O valor de uma única contribuição pode ser determinante para aumentar a renda de quem se aposenta pelo INSS. Parece bom demais para ser verdade, mas essa possibilidade é real.
A reforma da Previdência de 2019 criou a permissão para o descarte de quantas contribuições forem necessárias para a ampliação da média salarial sobre a qual o benefício será calculado.
Ao mesmo tempo, a nova legislação previdenciária também eliminou uma regra que obrigava que esse cálculo fosse realizado sobre um número mínimo de recolhimentos –o chamado divisor mínimo.

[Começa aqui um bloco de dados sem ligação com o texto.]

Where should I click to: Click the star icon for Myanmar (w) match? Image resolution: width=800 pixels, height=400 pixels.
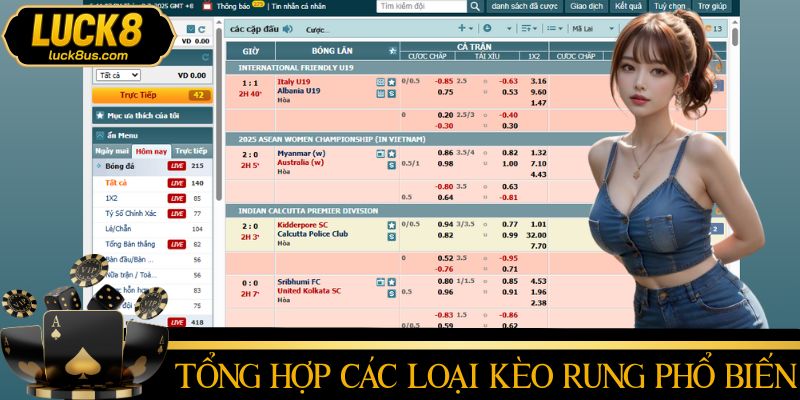391,153
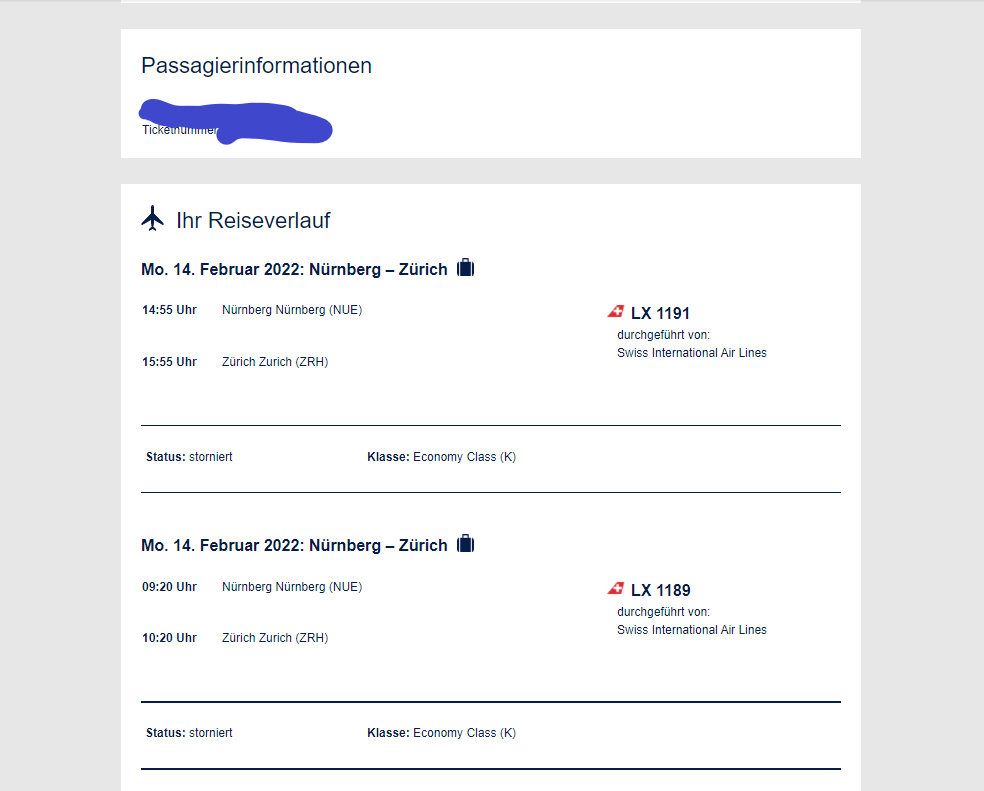This screenshot has height=791, width=984.
Task: Click the Ihr Reiseverlauf heading text
Action: point(253,220)
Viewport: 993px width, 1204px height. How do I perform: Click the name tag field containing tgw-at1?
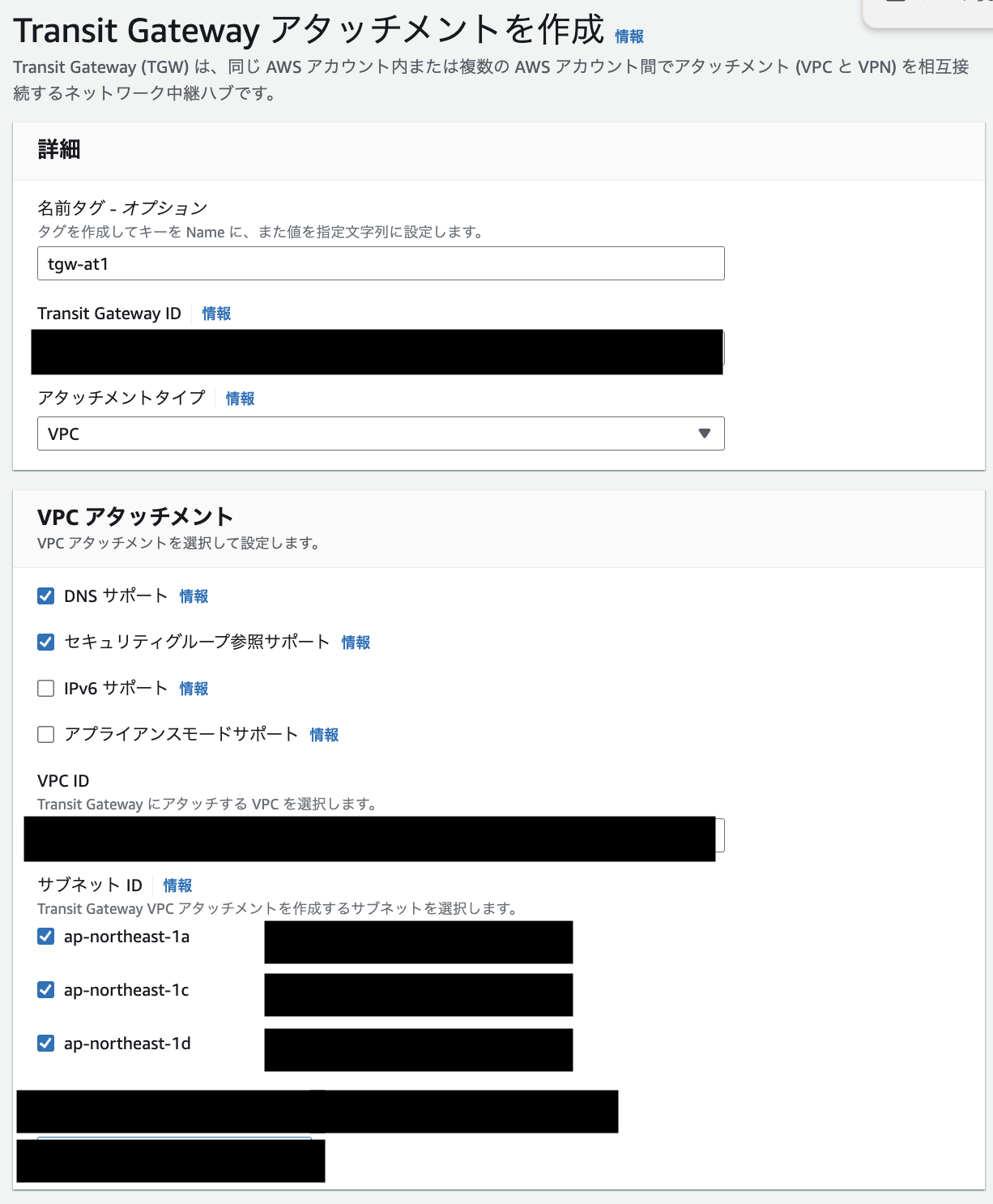381,263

O descarte autorizado pela reforma possui apenas duas restrições: as contribuições descartadas não podem ser aproveitadas para quaisquer finalidades e o trabalhador deve manter número suficiente de recolhimentos para cumprir a carência do benefício.
A carência da aposentadoria do INSS é de 15 anos de contribuição –outras regras de acesso ao benefício devem ser observadas, como idade mínima e período total de recolhimentos para atender exigências das regras permanentes ou de transição criadas pela reforma.

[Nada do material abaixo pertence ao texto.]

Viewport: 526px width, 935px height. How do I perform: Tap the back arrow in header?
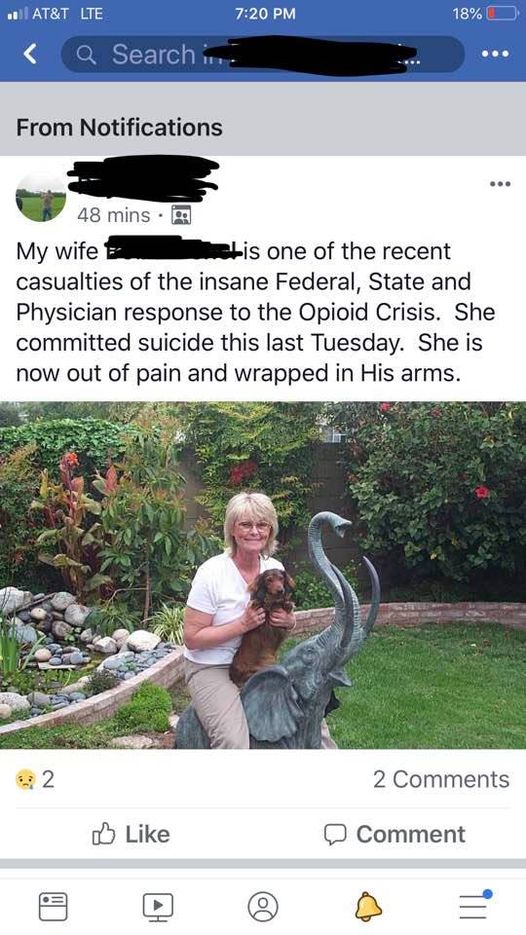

Considerando que somente valores de contribuições feitas a partir de julho de 1994 são consideradas no cálculo da média salarial –o que foi recolhido antes disso só é contado como tempo–, um trabalhador que eventualmente tenha cumprido a carência naquele período poderia, por exemplo, descartar todos os recolhimentos com potencial de rebaixar sua média salarial.
“É claro que esse o exemplo da contribuição única é menos comum", comenta o advogado Rômulo Saraiva. "Mas o descarte é uma estratégia interessante para ampliar a renda do beneficiário", diz.
Saraiva alerta, porém, que a decisão de descarte seja tomada com cautela, pois o tempo eliminado não poderá ser aproveitado nem mesmo em uma aposentadoria do regime próprio de previdência do serviço público.
Embora o INSS esteja habilitado para realizar o procedimento de descarte de contribuições para aposentadorias requisitadas após a reforma da Previdência, Saraiva recomenda que o interessado na regra realize simulações com o auxílio de profissionais especializados em cálculos previdenciários.
“Não são raros os casos na história da Previdência em que o melhor cálculo deixou de ser aplicado na concessão do benefício”, diz. “Até mesmo depois da aposentadoria vale a pena verificar o cálculo e, se for o caso, solicitar a revisão.”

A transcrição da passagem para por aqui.